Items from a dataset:

⟨

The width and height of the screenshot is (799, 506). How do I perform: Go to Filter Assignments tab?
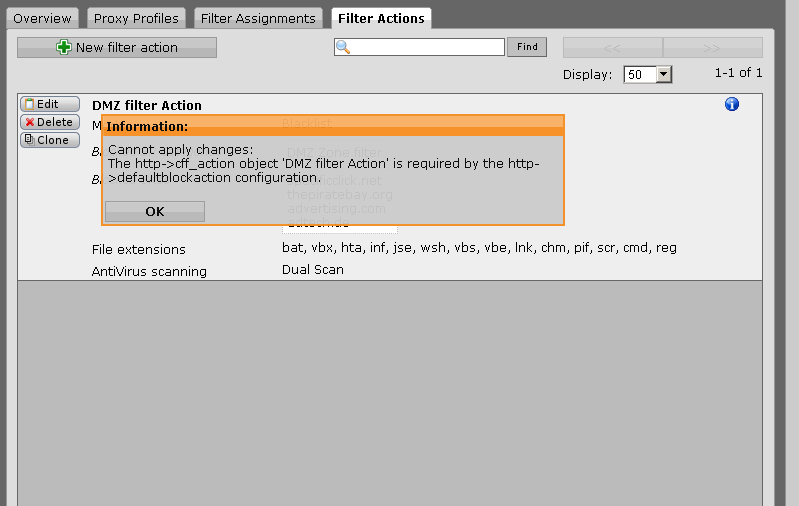[x=258, y=19]
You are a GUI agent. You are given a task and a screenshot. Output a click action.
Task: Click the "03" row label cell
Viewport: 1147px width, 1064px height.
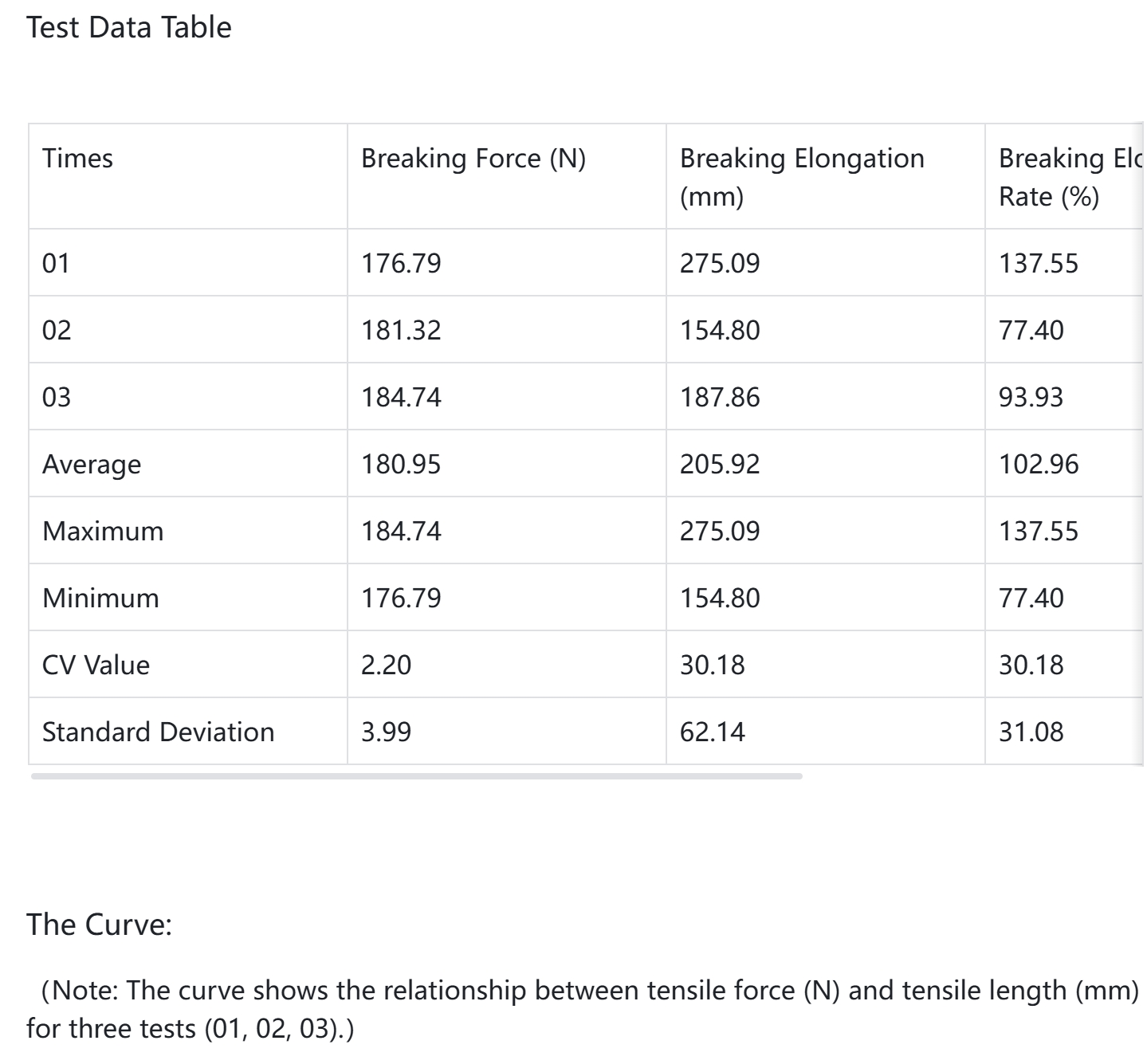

⟩

Beginning with the line that contains "Task: Click the", output every line down to the last line of the entries above exactly as written, apart from the pictures.

Task: Click the "03" row label cell
Viewport: 1147px width, 1064px height.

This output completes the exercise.